頁面 =>

════════════════════

隨著中國的新興城市的興起和老城市的擴張和重建,城市規划人員應該將來自居民區和工業區的廢水分開,而不能走西方國家將兩者合一的老路。由于不含工業污染物,居民區的廢水可以重复利用,而提取的營養物可以用作肥料。當前的那些損坏環境、難于管理的城市擴張計划至少提供了一個重新設計高效用水系統的机會,因為若現在采用了糟糕的設計,則在將來還會帶來重新翻新的經濟損失和社會損失。
中國工業的節水潛力更加巨大。例如,中國生產一吨鋼的耗水量為二十三至五十六立方米,而在美國、日本和德國這樣一些高度工業化的國家,其平均耗水量不到六立方米。類似地,中國生產一吨紙一般至少需要四百五十立方米的水,而發達國家的耗水量不到二百立方米。對某些工業部門來說,提高用水效率需要投資于全新的技術和工厂。而在某些情況下,對制造工藝進行适當的改進就可節約大量用水。
在能源工業領域,為了滿足气候穩定的需要,從根本上重塑能源體系已經成為全球性的任務。可喜的是,從減少溫室气體排放的觀點來看,最可能的有利于環境的新能源技術——風力發電和太陽能發電——也是節水的能源技術,它們的耗水量比水力發電、核電或燃煤發電要少得多。開發風力發電資源也可以加強風力資源丰富的內地省份的經濟發展。

════════════════════

書面任務 1 => 請改寫資料列中從含有「Given: Show the Motor Aksamı category」的那一行到含有「Action: [x=253, y=65]」的那一行為止的全部內容,將其中的「pixels」換成「像素」,其餘保持不變。

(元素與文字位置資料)
════════════════════

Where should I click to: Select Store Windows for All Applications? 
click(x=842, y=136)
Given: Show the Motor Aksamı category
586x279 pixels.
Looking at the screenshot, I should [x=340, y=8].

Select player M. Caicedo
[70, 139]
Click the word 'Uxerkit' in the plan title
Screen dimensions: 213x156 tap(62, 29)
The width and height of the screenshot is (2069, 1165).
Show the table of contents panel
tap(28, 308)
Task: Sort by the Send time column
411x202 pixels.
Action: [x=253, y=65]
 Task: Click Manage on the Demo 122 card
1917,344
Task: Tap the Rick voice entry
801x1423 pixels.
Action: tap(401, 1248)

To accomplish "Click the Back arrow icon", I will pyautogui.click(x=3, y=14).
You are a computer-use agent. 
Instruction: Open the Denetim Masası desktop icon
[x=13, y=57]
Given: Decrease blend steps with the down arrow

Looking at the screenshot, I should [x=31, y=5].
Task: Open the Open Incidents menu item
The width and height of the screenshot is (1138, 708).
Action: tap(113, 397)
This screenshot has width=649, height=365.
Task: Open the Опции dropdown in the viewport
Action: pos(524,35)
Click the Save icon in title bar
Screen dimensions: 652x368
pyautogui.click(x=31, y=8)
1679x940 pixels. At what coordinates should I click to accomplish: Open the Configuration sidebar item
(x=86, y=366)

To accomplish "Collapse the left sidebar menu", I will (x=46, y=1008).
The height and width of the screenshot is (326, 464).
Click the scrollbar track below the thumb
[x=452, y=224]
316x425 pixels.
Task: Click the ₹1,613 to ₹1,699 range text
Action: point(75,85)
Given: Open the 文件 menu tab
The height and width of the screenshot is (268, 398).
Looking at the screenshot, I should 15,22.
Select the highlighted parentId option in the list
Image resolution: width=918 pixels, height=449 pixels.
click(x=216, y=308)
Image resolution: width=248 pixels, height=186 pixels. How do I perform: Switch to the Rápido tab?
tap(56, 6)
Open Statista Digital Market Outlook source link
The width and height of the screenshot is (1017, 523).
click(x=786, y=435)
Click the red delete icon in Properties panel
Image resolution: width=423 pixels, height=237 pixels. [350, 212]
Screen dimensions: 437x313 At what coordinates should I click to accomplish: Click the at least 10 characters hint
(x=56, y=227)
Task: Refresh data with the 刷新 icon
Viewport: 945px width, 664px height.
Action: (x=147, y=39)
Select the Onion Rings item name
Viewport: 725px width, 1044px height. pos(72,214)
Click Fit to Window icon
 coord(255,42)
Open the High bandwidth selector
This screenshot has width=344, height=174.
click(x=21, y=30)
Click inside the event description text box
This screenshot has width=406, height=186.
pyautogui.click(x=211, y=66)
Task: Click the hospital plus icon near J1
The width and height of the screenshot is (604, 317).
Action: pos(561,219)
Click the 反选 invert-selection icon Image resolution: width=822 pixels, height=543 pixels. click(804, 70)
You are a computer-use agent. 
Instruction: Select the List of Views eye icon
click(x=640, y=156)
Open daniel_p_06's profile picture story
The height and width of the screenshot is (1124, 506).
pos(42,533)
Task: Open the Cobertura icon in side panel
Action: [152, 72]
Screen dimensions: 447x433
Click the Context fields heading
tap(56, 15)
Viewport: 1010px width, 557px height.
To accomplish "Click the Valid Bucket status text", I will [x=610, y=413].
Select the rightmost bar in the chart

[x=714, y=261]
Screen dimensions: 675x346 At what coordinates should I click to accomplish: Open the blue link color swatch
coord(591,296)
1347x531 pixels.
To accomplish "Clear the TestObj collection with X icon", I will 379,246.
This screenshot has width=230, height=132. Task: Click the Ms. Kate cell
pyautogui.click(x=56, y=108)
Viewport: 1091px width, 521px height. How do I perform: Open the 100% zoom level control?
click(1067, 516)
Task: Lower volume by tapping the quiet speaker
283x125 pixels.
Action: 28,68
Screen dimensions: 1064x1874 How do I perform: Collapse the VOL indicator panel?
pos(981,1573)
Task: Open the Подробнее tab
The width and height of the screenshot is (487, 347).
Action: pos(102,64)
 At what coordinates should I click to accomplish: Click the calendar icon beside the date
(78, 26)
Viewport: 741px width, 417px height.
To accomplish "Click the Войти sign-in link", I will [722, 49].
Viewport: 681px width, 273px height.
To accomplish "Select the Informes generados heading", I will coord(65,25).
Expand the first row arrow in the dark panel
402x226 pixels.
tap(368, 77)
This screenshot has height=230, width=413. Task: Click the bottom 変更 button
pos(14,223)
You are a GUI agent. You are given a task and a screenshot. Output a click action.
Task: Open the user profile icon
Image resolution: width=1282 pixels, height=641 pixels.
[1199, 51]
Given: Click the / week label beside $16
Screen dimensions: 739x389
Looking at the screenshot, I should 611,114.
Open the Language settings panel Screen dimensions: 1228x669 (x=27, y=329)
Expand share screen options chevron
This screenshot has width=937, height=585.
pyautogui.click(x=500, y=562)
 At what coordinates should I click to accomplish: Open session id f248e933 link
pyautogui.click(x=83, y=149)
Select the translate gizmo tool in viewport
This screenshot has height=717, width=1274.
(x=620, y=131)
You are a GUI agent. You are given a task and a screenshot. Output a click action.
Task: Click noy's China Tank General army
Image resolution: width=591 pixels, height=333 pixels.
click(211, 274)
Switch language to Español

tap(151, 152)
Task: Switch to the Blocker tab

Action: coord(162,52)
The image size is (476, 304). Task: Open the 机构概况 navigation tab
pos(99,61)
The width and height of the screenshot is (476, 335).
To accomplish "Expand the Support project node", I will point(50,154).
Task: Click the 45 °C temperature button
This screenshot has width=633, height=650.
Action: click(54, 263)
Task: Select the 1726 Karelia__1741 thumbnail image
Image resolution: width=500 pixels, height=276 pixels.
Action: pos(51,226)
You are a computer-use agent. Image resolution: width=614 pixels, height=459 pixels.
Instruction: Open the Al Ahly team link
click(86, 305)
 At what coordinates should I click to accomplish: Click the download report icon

════════════════════

書面任務 2 => 用兩句話概括這篇關於中國節水的文章。

任務回覆 1 =>
Given: Show the Motor Aksamı category
586x279 像素.
Looking at the screenshot, I should [x=340, y=8].

Select player M. Caicedo
[70, 139]
Click the word 'Uxerkit' in the plan title
Screen dimensions: 213x156 tap(62, 29)
The width and height of the screenshot is (2069, 1165).
Show the table of contents panel
tap(28, 308)
Task: Sort by the Send time column
411x202 像素.
Action: [x=253, y=65]

任務回覆 2 => 中國城市規劃應將居民區與工業區的廢水分開,使不含工業污染物的居民區廢水可以重复利用;中國工業的節水潛力更加巨大,生產一吨鋼或一吨紙的耗水量遠高於發達國家。在能源領域,風力發電和太陽能發電既有利於減少溫室气體排放,耗水量也比水力發電、核電或燃煤發電少得多。